Choupal: Like other areas, the challenges facing educational institutions are not less because of the Corona crisis.
In such a time, online education has emerged as a natural alternative to establish a relationship between teachers and students.
Through the Internet, a virtual classroom is run between students and teachers. But in a country like India, the expansion of online education medium is not so easy, because the majority of the country’s population still lives in villages, where internet access is not easily available. The government had announced that schools and colleges should provide online education for children.

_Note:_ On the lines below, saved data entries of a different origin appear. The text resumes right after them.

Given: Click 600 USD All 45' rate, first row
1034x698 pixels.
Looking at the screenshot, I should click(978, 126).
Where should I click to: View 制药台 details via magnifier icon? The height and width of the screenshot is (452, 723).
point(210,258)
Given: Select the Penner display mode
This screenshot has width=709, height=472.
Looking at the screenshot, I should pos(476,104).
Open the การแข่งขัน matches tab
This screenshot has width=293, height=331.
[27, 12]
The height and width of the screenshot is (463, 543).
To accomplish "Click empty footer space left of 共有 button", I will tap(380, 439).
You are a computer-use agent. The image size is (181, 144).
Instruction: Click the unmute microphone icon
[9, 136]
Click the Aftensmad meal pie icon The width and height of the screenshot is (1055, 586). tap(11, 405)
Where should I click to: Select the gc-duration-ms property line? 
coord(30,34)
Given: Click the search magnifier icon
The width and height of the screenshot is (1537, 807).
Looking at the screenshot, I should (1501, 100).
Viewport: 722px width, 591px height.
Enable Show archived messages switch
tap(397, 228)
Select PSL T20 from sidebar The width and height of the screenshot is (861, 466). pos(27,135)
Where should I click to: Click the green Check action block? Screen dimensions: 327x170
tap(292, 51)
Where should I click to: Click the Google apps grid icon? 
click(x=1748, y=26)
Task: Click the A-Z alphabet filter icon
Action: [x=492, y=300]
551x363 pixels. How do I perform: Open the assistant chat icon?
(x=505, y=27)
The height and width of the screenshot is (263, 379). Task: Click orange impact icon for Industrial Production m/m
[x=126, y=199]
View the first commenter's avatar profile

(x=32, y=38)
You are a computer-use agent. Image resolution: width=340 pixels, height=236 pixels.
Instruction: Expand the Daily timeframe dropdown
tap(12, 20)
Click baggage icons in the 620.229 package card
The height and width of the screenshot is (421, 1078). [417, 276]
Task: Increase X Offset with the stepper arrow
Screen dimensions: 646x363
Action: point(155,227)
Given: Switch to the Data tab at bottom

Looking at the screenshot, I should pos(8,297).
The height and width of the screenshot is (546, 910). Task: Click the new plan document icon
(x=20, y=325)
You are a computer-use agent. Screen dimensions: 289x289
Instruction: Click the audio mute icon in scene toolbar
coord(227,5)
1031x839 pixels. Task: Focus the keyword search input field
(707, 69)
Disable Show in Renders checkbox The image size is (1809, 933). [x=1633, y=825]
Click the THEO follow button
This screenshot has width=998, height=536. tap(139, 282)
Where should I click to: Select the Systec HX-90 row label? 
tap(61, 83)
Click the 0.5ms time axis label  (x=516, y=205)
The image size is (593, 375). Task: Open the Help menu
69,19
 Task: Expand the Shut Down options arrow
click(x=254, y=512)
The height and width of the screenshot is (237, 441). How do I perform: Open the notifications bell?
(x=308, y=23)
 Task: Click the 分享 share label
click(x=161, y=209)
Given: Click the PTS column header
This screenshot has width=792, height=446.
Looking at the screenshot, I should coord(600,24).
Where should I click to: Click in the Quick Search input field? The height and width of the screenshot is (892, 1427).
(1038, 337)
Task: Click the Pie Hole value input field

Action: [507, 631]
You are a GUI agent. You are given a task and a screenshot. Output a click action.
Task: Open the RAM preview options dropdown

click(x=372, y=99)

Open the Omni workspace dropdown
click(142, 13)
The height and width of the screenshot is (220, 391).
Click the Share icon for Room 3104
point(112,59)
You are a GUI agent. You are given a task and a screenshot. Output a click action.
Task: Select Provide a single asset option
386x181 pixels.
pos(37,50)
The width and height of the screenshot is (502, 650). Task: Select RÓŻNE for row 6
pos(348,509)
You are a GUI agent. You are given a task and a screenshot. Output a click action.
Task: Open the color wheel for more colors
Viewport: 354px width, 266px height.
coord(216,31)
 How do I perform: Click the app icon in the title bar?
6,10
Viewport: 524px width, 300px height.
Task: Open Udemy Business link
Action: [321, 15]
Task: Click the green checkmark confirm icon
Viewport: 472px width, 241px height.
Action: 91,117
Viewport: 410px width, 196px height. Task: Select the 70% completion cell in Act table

Since then applications such as Zoom, Skype and Google Meet were taken for online studies. Which was possible in big cities, but it has become a challenge for the school-colleges in the village. In most of the villages, far from internet access, it is not possible to talk on the phone due to the disastrous network. Many children do not have smartphones in their homes. In this case, online classes may not be an alternative to actual classes.
Under the guise of corona
Corona is a global epidemic. But governments in India have started using it as a weapon to keep the public silent and to cover up their failures. Corona is not there to mobilize rally-crowd from village head to assembly elections, but when laborers, students, farmers, government employees, small traders or opposition parties protest against the wrong policies of the government, they are jailed in the name of Corona It is done.
The government recovered billions of rupees in taxes and cess in the name of Corona, but when it came to giving the state governments and the public, the government is giving loans. Such mistreatment of the public was not done even under the cruel British rule. It is not just about movement. Constitutional institutions are also being weakened in the name of Corona. Transparency and accountability are greatest in a democracy. But governments are trying to silence the public by adopting Hitler policy.